The general answer to that question is no. I highly recommend arriving at an agreement to pay agencies for their pitches whenever possible if they’re going to be providing consultations, storyboards, mock ups, etc. However, if a client is basing their choice simply on your portfolio then I don’t see the need but if there are new ideas coming to the table, they should be compensated for the effort assuming you’ve agreed on the process beforehand.

The core issue here is respect. When you have respect and open communication between client and agency it leads to better work in my experience.  Quite simply agencies produce better work for clients they respect.

Giving free services away in anticipation of future business with that person communicates desperation and gives a perception of low value. If a prospective client does not want to pay full cost – or any cost, for that matter – you may still offer the following:

1.  Quid-pro-quo: Something for something

What of this prospect’s products or services can it offer you in exchange? If none, can the prospect offer you a one-time look at his/her client and contact list, so that you may send a letter, signed by the prospect, singing your praises? If not, don’t give your services away.

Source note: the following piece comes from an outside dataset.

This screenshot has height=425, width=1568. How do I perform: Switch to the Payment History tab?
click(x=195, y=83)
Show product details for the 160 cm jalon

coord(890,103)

2.  Offer to sell the prospect a smaller scale project

Once the prospect has paid for that project and likes the work you did, offer to roll out the remainder of the project for the difference in cost.

3. Be prepared to walk.

In these tough economic times, money’s tight. Resist the temptation to discount or give away. Besides, even if you do win business with this prospect, he/she will be so tough to work with, it won’t even be worth the money, and they’ll detract you from the prospects that do have money for your services.

Spec work (or work on speculation is defined as any requested work for which a fair and reasonable fee has not been agreed upon, preferably in writing) depreciates the product, reduces company morale and sets an uncomfortable precedent for future business relationships. Your investments of time and effort comprise equity.

The exception to the rule, of course, is if you would be offering your services to a non-profit (NPO) or charitable organization that you have a genuine and sincere empathy towards.